Image captioning on Android
This project has 2 parts:
- Convert a pretrained .ckpt model to .tflite model. This tflite model can be run on android devices.
- Android application which uses .tflite file to perform image captioning on android device.
Steps:
- For show and tell, get the base code from tensorflow repository: https://github.com/tensorflow/models/tree/master/research/im2txt
This does not contain pretrained weights.
-
Get pretrained weights from https://github.com/KranthiGV/Pretrained-Show-and-Tell-model Download the model trained for 2M iterations. Use tensorflow 1.0 in Python 2 to test that the downloaded weights are used and image captioning starts working on laptop.
-
Freeze the model to convert the weights loaded from .ckpt file to .pb file.
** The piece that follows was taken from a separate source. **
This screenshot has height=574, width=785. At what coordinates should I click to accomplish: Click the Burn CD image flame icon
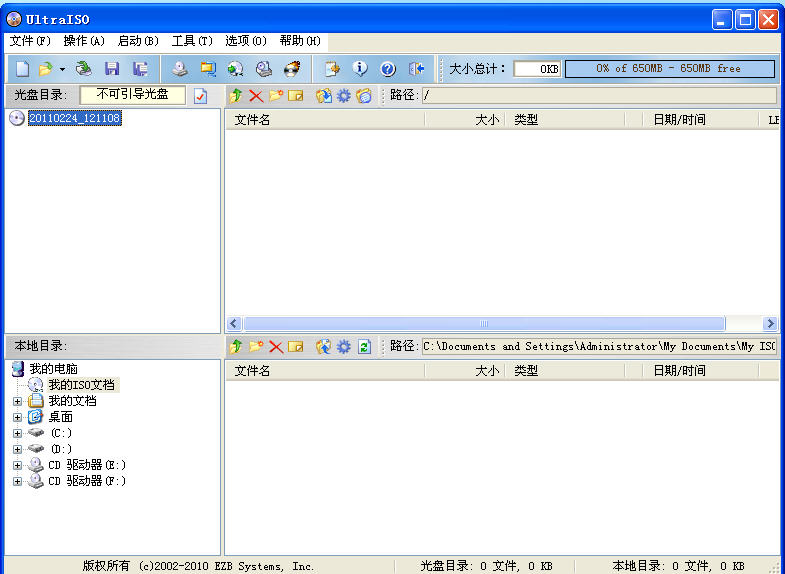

The required changes are in this commit: https://github.com/fringedroid/ImageCaptioningAndroid/commit/4c3444cb95045e6500c42bbb940567b8f174863c
When saving to .pb succeds, make shapes of input and output tensors fixed (no None in shapes).
-
Convert .pb file to .tflite. This is done in model_generation/im2txt/im2txt/convert_to_tflite.py in Test if the .tflite model performs as exptected by using tflite interpreter in Python. This is done in model_generation/im2txt/im2txt/cherry_pick.py
-
After getting a working .tflite model, use it in android app. In the andorid app, Captioner.java performs image captioning by using .tflite model.
The final app borrows components from 2 apps: a) Google's tflite demo app: https://github.com/tensorflow/tensorflow/tree/master/tensorflow/lite/java/demo b) Deepsemantic image captioning app: https://github.com/deepsemantic/Captioner
The MainActivity from (b) is used in (a). Captioner.java contains the logic for image captioning.